++++ Input rows

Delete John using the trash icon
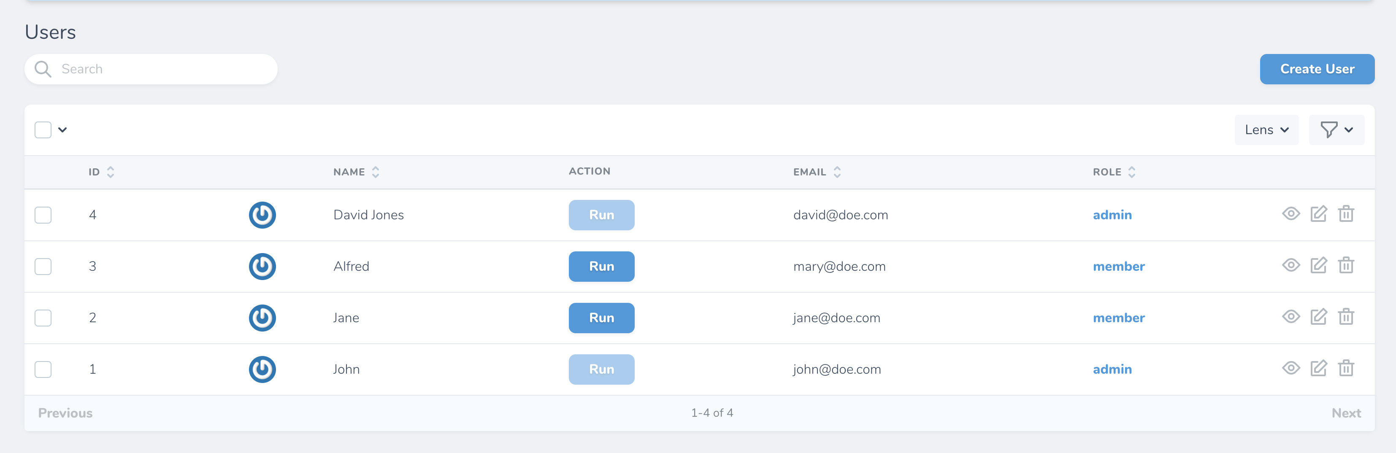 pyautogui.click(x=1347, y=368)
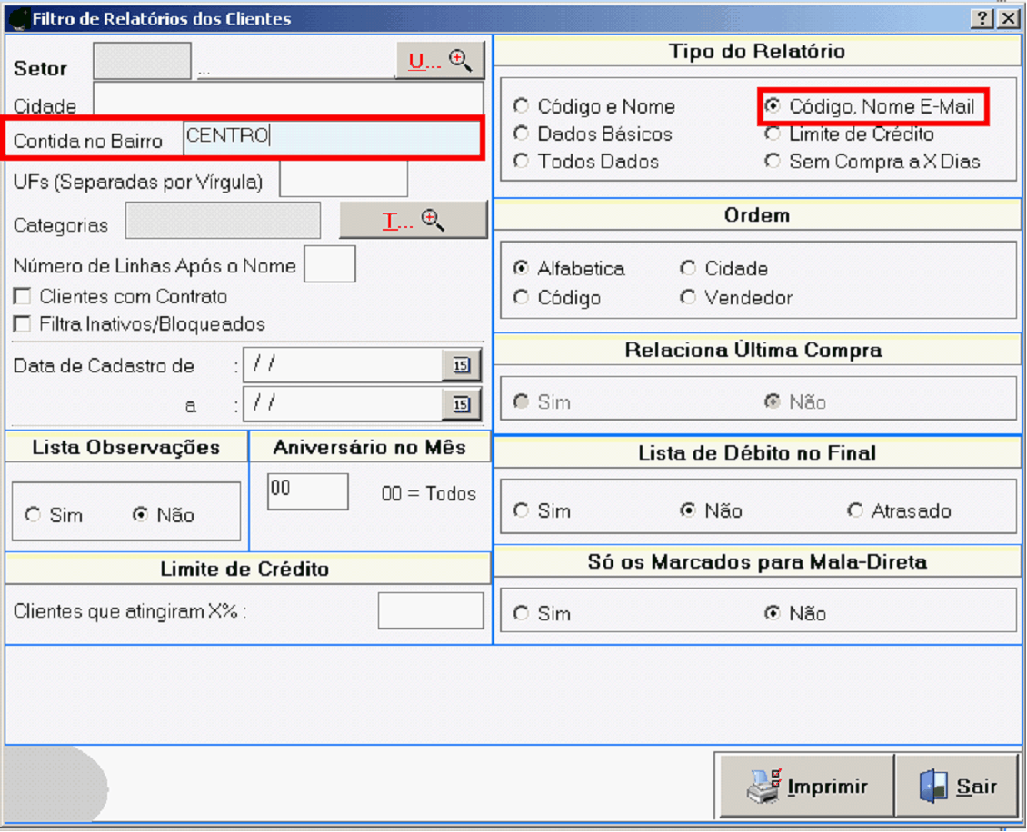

++++++++
++++ Input rows

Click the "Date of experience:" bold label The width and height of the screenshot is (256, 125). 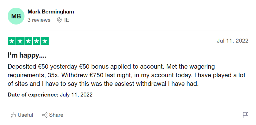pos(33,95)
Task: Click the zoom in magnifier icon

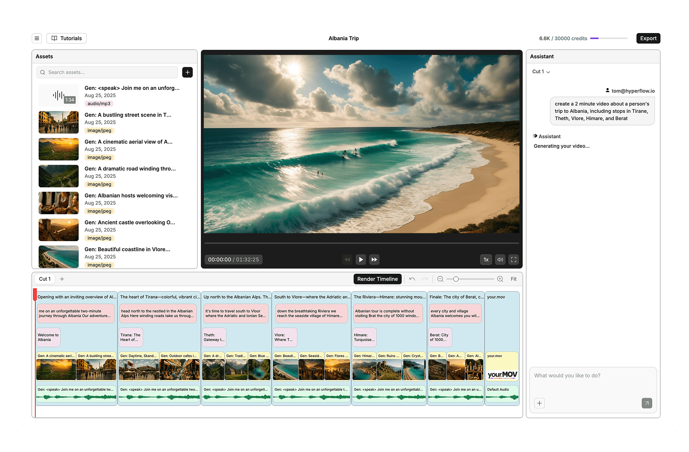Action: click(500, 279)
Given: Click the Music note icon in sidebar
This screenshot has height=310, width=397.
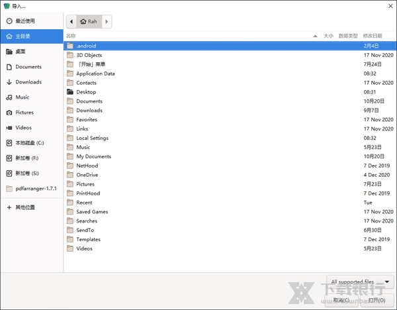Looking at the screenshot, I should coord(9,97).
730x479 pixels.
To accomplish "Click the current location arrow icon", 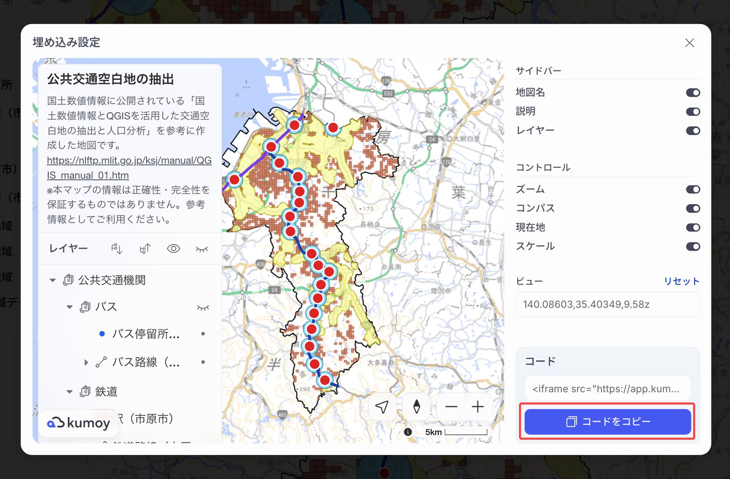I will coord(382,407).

++++++++

Brief
Copy out the rows between the line holding "Task: Click the zoom in magnifier icon" and the line holding "Looking at the", both of those lines included, and leave the pictures out.

Answer
Task: Click the zoom in magnifier icon

Action: click(500, 279)
Given: Click the Music note icon in sidebar
This screenshot has height=310, width=397.
Looking at the screenshot, I should coord(9,97).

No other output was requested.